S'agissant de l'amélioration de la gestion des actions structurelles, la Commission veut renforcer le partenariat local et régional pour améliorer la conception et le suivi des programmes. L'expérience a montré, particulièrement dans le cas de l'Irlande, que l'implication des acteurs locaux et sociaux est une source d'efficacité. Chaque Etat devrait agir en ce sens, dans le respect de ses traditions administratives et politiques ; la France souffre d'une concentration excessive de la gestion des fonds structurels entre les mains des préfets de région et des secrétaires généraux aux affaires régionales (SGAR) et d'une multiplicité des cofinancements.

Evoquant l'avenir de l'objectif 5b, M. Eneko Landáburu a précisé qu'il sera intégré au nouvel objectif 2 et couvrira, pour la France, une population moins importante qu'aujourd'hui. A l'échelle de l'Union européenne et à titre indicatif, la population rurale couverte par le nouvel objectif 2 sera de l'ordre de 5 %, la population urbaine de 2 % ; les 11 % restant seront les populations des zones industrielles en déclin. De surcroît, la réforme de la P.A.C. met à la charge du FEOGA-garantie une aide au développement rural. La population française couverte par les fonds structurels serait ramenée à environ 36 % sur la base des nouveaux critères. Cette baisse sera plus faible que dans d'autres Etats membres, en raison de l'importance en France de la ruralité et du taux de chômage.

S'agissant de la stratégie de développement, elle relève des Etats membres, la Commission se bornant à des principes de bases tels que l'environnement et l'emploi. Il appartient également à chaque Etat membre d'instaurer les instruments de contrôle de l'utilisation des fonds, la Commission veillant à leur mise en place et à leur qualité.

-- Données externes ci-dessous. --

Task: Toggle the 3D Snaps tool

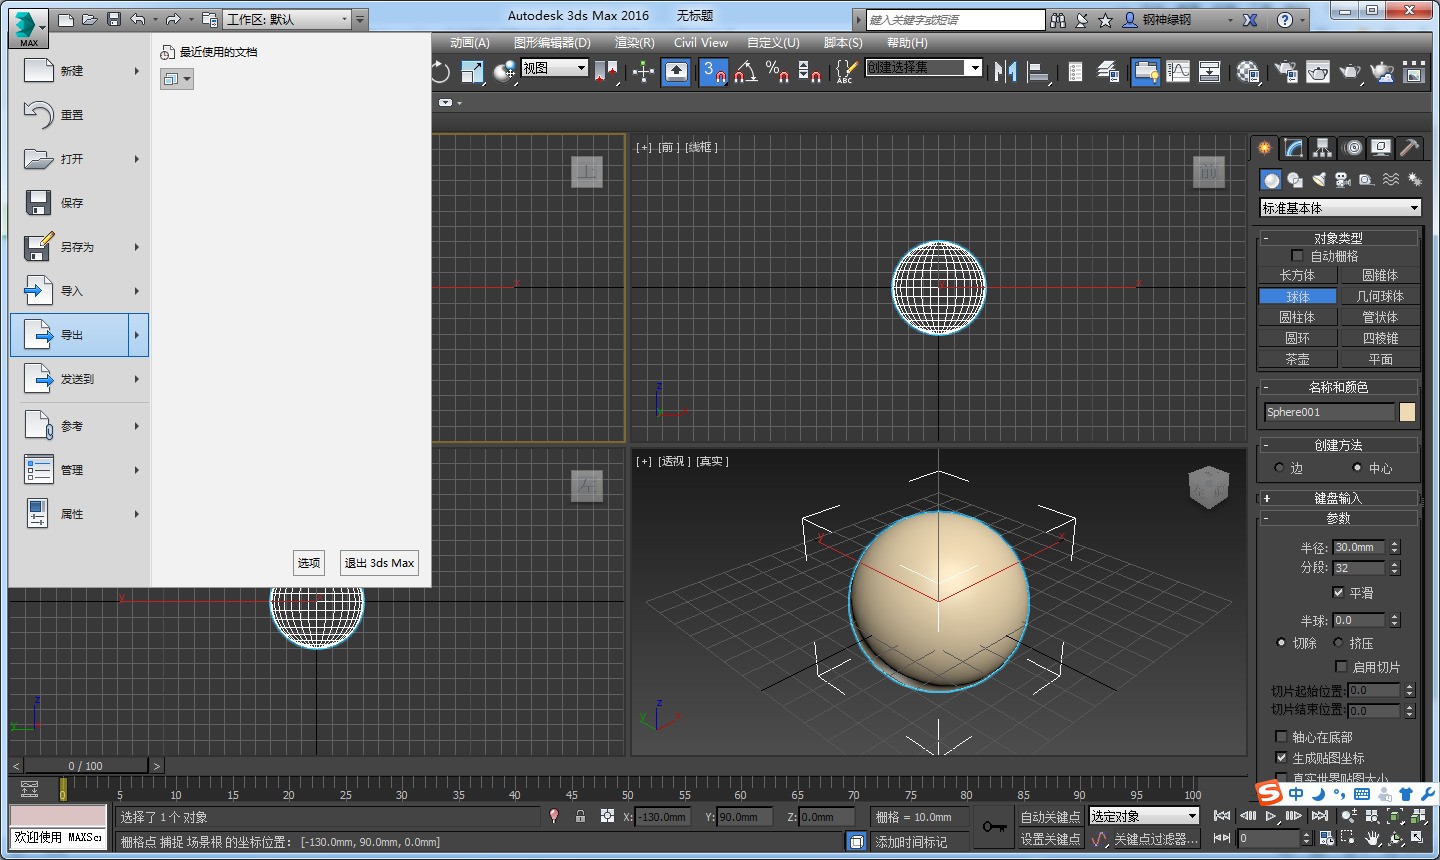Action: [713, 72]
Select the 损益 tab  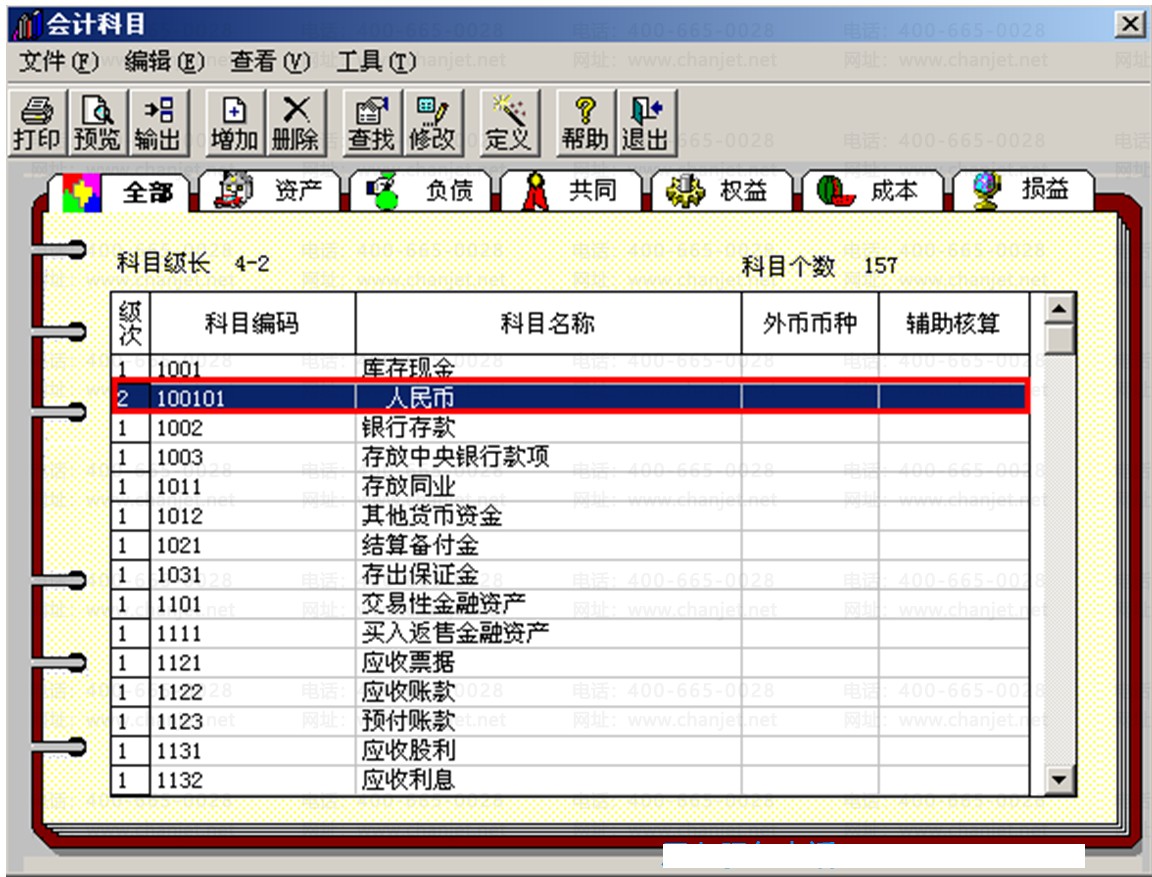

Pour le soutien à la recherche des PME-PMI, aucun financement communautaire spécifique ne peut lui être affecté, la Communauté se limitant à abonder les politiques nationales.

S'agissant de la répartition des crédits entre les Etats membres actuels et les nouveaux adhérents, sur un montant total de 275 milliards d'écus, 230 milliards seront affectés aux premiers, dont 210 milliards au titre des fonds structurels et 20 milliards pour le fonds de cohésion, les Etats candidats bénéficiant de 45 milliards d'écus.

L'enveloppe globale attribuée aux actuels Etats membres diminuerait sur base annuelle, mais la France devrait bénéficier d'aides accrues au titre de l'objectif 2. En revanche, l'Irlande, de même que la région de Lisbonne - soit un tiers de la population portugaise - et probablement certaines régions de l'Espagne, ne seront plus éligibles à l'objectif 1 et subiront une perte globale importante.

Les plafonds fixés pour les aides publiques aux entreprises relèvent de la politique de concurrence et non de la politique régionale ; il a toutefois été décidé, dans un souci de cohérence, de fixer pour la première fois les plafonds des aides nationales autorisées en même temps que les montants des aides communautaires. Les critères d'éligibilité seront appliqués sur la base des statistiques harmonisées les plus récentes dont disposera la Commission.

Les programmes intégrés sont infiniment préférables aux projets sectoriels morcelés pour des raisons administratives ; cette logique se heurte toutefois à des résistances en France, où les ministères veulent continuer à gérer leurs crédits au lieu d'en accepter l'intégration au profit d'une action régionale plus cohérente. Sur ce point, M. Landáburu ne s'est guère montré optimiste.